I never thought I would write on my blog today. I never write on Mondays, mostly because I would already have filled this space on a Sunday, with the Author Talk featuring on my blog on weekends. I am breaking the rule here, for I feel a pressing need to speak my heart out today.

I stay in a hostel, which is a good ten minutes away from the hospital where I am currently pursuing my higher studies. This hospital is at least ten hours away from my home and hence visiting my parents at home has been reduced to a once monthly affair. It so happens that most of the times, when the week arrives when I would be undertaking the journey to my house, something or the other goes wrong, or my days would be stuffed with  chores, leaving me overwhelmed.

This week, I am going home for a purpose and it has to do with the Government job from where I took leave for two years for my course. I have to apply for a particular post, which requires me to be personally available with the properly filled form. The form needs to be signed by the superintendent of the previous institution from where I too leave, which further needs to be countersigned by a higher authority. I am taking leave for one day, as the number of leaves we are entitled to for a year is twenty. The hospital where I need to approach for the procedure is two hours from my house.

When I called up the superior officer asking whether he would be free on Saturday, for I was hoping to complete the procedures then, he told me that he would be free, but emergencies could come up any minute in the form of meetings or so. I was flustered. I am not in a position to take a chance. I need to complete the procedures in a day and I need to return to my hospital for my residency on Sunday itself. It would be highly tedious and depressing a task to return without bringing my goal to fruition. That would force me to take a second trip for the same purpose in another week’s time. Also, the deadline for the procedure is fast approaching and if I am not able to finish it before that, that would mean a terrible loss for me with regard to my professional life.

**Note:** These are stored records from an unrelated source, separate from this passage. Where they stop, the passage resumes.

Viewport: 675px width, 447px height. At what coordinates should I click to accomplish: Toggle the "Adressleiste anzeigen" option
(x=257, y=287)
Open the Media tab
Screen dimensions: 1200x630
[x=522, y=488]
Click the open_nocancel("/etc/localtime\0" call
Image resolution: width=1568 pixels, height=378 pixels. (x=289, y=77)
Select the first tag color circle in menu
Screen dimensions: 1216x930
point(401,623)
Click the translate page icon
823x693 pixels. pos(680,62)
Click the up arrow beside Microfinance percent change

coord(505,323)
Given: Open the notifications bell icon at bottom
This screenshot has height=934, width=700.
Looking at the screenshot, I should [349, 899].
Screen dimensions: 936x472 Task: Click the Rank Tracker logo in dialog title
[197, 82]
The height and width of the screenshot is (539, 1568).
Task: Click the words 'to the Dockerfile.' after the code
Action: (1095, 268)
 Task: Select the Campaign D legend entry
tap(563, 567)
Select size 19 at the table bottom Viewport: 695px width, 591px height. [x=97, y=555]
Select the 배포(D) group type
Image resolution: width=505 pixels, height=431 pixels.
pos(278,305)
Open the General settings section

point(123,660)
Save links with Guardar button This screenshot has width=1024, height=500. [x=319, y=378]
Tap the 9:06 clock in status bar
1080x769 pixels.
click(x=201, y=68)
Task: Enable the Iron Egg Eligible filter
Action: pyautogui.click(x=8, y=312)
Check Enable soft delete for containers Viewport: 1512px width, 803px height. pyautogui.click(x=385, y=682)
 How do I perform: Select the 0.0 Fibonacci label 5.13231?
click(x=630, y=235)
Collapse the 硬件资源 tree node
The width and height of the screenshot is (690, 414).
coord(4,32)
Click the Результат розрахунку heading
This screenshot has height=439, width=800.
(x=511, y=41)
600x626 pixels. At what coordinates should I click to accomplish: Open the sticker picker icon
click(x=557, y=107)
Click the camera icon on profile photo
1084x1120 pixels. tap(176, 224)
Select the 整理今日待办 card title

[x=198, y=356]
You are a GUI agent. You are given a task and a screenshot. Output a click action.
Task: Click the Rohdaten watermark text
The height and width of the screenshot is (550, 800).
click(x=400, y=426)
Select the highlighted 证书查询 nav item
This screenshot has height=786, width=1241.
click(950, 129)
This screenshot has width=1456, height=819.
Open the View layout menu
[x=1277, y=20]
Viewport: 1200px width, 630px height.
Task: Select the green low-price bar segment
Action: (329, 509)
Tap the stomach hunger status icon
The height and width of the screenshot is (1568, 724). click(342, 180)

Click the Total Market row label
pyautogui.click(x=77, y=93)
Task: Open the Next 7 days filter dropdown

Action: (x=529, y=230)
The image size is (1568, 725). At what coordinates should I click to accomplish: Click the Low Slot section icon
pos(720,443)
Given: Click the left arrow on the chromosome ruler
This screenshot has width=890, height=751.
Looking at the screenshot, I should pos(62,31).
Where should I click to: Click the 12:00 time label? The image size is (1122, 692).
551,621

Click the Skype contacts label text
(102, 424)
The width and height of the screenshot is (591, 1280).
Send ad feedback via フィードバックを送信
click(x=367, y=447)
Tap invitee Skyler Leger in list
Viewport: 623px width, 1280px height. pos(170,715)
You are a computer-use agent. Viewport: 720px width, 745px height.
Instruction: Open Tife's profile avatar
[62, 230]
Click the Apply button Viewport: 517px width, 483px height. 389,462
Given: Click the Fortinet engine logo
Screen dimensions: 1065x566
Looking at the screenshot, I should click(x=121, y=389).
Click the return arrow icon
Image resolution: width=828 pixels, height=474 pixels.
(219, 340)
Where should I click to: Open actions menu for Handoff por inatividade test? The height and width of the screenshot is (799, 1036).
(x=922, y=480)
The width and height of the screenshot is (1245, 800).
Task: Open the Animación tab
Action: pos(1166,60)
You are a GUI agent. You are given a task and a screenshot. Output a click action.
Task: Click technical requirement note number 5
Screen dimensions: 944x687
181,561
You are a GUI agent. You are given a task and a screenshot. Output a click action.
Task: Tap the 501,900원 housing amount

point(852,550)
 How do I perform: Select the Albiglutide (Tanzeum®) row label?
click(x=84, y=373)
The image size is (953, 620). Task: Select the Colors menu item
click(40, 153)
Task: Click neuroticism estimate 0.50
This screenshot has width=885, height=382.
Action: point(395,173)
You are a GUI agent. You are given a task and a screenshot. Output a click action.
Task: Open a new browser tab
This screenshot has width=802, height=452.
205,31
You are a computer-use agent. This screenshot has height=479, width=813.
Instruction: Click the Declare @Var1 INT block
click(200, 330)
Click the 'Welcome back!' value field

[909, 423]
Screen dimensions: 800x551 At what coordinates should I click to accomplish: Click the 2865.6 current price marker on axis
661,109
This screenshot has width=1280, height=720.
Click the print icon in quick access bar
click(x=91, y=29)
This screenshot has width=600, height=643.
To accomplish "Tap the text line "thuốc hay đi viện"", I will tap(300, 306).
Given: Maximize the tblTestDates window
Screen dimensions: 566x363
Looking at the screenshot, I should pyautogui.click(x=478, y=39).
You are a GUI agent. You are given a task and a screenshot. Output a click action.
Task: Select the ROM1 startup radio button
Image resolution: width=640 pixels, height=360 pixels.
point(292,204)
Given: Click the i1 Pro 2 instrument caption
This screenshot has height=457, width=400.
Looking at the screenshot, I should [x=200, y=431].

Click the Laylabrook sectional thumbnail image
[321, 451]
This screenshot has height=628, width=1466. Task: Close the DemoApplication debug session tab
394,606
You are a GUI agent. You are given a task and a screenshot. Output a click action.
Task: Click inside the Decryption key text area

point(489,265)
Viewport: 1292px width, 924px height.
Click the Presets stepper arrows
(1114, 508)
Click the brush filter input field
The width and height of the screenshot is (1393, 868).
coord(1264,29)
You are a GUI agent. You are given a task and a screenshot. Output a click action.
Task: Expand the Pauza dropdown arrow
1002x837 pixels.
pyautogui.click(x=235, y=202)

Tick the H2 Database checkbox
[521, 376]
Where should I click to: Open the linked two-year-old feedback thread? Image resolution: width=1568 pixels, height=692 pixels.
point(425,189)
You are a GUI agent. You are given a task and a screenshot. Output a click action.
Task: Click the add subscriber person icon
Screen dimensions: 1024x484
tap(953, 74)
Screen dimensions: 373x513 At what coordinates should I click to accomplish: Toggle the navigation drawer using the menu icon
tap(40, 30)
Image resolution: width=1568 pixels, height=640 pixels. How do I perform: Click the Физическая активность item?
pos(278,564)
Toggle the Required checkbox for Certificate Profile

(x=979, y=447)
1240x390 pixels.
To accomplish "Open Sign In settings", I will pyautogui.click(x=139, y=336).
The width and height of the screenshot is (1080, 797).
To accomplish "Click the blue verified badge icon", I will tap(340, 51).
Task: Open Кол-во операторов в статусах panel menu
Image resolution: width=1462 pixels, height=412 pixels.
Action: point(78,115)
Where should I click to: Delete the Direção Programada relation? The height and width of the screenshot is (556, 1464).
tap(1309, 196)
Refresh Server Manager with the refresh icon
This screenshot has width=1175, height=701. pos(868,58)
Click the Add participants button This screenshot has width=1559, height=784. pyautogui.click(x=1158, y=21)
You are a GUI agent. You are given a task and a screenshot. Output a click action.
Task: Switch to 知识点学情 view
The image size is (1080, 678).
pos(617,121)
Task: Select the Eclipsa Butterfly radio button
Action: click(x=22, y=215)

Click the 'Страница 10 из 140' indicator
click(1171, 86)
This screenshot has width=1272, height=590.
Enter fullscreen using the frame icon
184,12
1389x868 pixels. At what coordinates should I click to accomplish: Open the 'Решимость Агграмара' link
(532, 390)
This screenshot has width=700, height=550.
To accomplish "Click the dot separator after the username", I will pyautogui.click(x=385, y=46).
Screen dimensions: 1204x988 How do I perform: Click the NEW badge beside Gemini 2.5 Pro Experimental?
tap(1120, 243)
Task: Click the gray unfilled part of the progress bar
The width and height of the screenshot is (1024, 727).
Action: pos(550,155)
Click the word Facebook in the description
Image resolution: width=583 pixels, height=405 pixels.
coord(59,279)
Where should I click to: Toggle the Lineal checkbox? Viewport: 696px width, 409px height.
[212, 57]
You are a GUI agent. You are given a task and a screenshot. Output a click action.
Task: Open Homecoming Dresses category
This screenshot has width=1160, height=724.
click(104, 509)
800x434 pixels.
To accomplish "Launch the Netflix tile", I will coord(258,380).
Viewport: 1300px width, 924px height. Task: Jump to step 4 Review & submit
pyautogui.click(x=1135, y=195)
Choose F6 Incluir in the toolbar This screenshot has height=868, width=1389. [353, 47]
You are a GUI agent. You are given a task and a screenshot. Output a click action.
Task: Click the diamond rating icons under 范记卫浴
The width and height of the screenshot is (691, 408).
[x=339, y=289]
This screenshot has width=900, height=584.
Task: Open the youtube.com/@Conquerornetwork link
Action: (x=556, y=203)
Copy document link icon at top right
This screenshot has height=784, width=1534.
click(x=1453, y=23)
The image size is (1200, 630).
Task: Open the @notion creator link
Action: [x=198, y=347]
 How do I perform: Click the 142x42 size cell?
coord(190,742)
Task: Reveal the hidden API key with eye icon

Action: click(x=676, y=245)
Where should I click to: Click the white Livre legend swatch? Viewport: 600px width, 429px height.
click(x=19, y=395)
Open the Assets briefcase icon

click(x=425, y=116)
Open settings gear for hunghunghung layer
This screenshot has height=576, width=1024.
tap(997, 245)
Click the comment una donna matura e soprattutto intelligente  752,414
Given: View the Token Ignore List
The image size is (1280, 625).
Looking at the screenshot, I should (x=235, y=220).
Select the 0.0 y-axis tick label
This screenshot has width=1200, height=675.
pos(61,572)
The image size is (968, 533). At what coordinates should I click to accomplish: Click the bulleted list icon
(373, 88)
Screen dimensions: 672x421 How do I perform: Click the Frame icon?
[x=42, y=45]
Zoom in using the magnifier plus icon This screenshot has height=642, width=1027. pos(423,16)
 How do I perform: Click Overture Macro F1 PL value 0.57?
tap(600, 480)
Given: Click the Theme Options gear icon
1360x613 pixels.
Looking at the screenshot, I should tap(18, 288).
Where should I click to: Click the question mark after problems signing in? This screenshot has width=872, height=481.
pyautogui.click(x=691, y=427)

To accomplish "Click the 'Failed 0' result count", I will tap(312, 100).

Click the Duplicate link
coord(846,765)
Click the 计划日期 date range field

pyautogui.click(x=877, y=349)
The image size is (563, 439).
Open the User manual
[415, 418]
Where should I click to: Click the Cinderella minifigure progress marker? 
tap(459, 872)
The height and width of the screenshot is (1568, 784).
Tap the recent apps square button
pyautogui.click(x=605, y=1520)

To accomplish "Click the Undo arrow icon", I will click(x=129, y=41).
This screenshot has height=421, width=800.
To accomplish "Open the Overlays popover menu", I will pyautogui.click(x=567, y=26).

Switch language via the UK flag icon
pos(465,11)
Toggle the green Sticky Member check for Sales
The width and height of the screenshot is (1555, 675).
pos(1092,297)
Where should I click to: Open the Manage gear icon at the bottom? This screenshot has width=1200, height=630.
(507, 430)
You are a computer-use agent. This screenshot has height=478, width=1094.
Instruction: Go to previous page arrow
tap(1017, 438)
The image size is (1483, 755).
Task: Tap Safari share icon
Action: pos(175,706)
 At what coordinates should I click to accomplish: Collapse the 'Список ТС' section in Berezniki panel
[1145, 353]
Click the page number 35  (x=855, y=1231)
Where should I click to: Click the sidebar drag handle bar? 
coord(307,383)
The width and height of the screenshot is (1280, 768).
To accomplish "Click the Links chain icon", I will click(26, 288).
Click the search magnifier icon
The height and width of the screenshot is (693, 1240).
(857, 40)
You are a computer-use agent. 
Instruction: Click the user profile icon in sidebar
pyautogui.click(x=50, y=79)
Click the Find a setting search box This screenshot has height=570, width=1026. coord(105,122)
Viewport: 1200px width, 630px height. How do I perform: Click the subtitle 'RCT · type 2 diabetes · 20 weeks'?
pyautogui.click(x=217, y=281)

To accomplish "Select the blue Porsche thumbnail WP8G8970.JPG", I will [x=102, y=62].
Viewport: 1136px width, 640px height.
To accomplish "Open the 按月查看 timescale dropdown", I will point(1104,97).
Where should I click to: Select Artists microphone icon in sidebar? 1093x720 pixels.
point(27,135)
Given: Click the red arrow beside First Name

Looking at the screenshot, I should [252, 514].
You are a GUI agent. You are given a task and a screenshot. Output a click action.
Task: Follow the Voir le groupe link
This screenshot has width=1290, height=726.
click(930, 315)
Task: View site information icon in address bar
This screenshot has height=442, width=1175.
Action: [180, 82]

I talked to my parents and a friend of mine about the matter and they tried to pacify me. I started having a bout of migraine, which further brought down my already distraught self. At the pinnacle of misery, when I thought I wouldn’t be able to take it anymore, the unexpected happened. The vacuum that has been sucking me in for so long was suddenly filled by the warmth of peace. A barrage of questions overpowered me.

What if the suptd is not there when you reach? What if you have to return leaving the job half done? What is the most that could happen? Is the matter really in your hands? Could you control what is about to happen?

Finding an answer to the queries is not easy. But I did come up with an absolute solution to all these questions in that moment of epiphany.

No, the matter is not in my hands. I cannot control what is about to happen in this particular situation. So, what could I do?

Well, I could hunt the suptd down at the place where he is partaking the meeting and make him sign the form! It is definitely not impossible, is it? He is an amiable human being and he would understand the sitation and would take it in the right spirit.

What if that doesn’t happen? Could I do anything about it?

No. I will have to come back another day to finish the procedures.

What if I had to?

It was a necessity and I was pushed into the quagmire against my will. It was a snap of fate and I had to move along with it, given that it was impossible to resolve the problem otherwise. Yes, I will make a second trip if need arises; I made up my mind. There, basked in the rays of serenity, I could come up with answers to the confusing riddle I was in.

The incident made me recollect the many moments in my life when I would be bogged down by the silliest of matters. If the problem at hand needs a surgical intervention, then it needs to be undertaken at any cost. One cannot be cosy and revelling in one’s comfort zone at all times. There would come a time when one is forced to face the harsh circumstances of life.

Sometimes, fretting over not being able to come up with a safe solution is not the right way to tackle life, but owning the courage to drag oneself through the gritty experience is.